Abbozzate le altre storyline (essendo impossibile raccontarle nel giro di una puntata), l’impressione è che “Le tre rose di Eva” sia stato pensato senza andare a fondo nella storia: il mistero intorno alla scomparsa della madre di Aurora e sull’assassinio del suo amante, che dà il via alle altre vicende, si carica di un pathos eccessivo per essere il primo episodio. Manca quel climax, quella tensione che permetterebbe al pubblico di appassionarsi lentamente ma costantemente alla storia.
Le tre rose di Eva
Così, invece, è come se le carte fossero subito messe in tavola: “sapete che la protagonista non è colpevole, che il suo ex fidanzato prova ancora qualcosa, che la sorella di lui ha dei problemi, che il maresciallo nasconde qualcosa, che Capparoni anche quando fa il prete ce lo immaginiamo ballare la salsa, che c’è un ‘cattivo’ pronto a tutto, e che Eva prima o poi sbucherà da qualche parte”.

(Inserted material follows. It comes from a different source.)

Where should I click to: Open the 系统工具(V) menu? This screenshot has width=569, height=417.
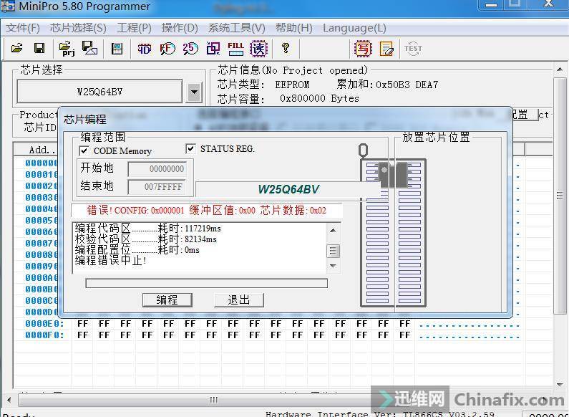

Il problema è, ancora una volta, l’eccessivo didascalismo: tutto viene spiegato troppo, senza lasciare che s’insinui un dubbio che permetta alla storia di diventare più profonda. La fiducia nei confronti del pubblico è poca: deve sapere tutto quello che succede direttamente dalla fiction, “da solo non ci arriverebbe”.
Da qui, ecco i dialoghi, semplici e ripetitivi, già sentiti e di poco spessore, scritti per semplificare la storia invece che rendere più stretti i nodi tra le vicende che vengono presentate. Il tutto interpretato da un cast che si sforza poco e che non lascia il segno. Eppure, il cast corale conta alcuni elementi di spicco.
A “Le tre rose di Eva”, quindi, manca profondità e mistero: non bastano sottofondi musicali, primi piani ed attori affascinanti per dare senso ad una storia che sarà sicuramente ricca di colpi di scena, ma anche dei difetti della fiction italiana.